What to produce: Copy the entire listing, down to the final line, exactly.

[[ Exercise data open ]]

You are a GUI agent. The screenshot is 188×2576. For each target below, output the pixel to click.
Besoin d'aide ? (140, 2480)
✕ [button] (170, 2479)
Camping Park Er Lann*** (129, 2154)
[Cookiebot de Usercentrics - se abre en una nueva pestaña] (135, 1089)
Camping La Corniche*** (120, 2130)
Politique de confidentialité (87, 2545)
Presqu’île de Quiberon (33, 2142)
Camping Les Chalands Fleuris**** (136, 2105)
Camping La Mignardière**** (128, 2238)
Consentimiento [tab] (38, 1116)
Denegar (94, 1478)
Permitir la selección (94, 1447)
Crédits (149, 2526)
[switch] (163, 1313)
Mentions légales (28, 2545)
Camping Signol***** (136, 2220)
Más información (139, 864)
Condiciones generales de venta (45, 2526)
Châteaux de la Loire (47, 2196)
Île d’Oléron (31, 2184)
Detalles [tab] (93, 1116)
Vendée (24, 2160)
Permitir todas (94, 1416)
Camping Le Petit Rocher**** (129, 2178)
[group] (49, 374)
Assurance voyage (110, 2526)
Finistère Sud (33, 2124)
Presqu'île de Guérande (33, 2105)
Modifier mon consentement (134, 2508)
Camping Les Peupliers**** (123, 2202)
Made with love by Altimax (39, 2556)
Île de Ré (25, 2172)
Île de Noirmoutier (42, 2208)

[[ Exercise data closed ]]

Result of the exercise:
You are a GUI agent. The screenshot is 188×2576. For each target below, output the pixel to click.
Besoin d'aide ? (140, 2480)
✕ [button] (170, 2479)
Camping Park Er Lann*** (129, 2154)
[Cookiebot de Usercentrics - se abre en una nueva pestaña] (135, 1089)
Camping La Corniche*** (120, 2130)
Politique de confidentialité (87, 2545)
Presqu’île de Quiberon (33, 2142)
Camping Les Chalands Fleuris**** (136, 2105)
Camping La Mignardière**** (128, 2238)
Consentimiento [tab] (38, 1116)
Denegar (94, 1478)
Permitir la selección (94, 1447)
Crédits (149, 2526)
[switch] (163, 1313)
Mentions légales (28, 2545)
Camping Signol***** (136, 2220)
Más información (139, 864)
Condiciones generales de venta (45, 2526)
Châteaux de la Loire (47, 2196)
Île d’Oléron (31, 2184)
Detalles [tab] (93, 1116)
Vendée (24, 2160)
Permitir todas (94, 1416)
Camping Le Petit Rocher**** (129, 2178)
[group] (49, 374)
Assurance voyage (110, 2526)
Finistère Sud (33, 2124)
Presqu'île de Guérande (33, 2105)
Modifier mon consentement (134, 2508)
Camping Les Peupliers**** (123, 2202)
Made with love by Altimax (39, 2556)
Île de Ré (25, 2172)
Île de Noirmoutier (42, 2208)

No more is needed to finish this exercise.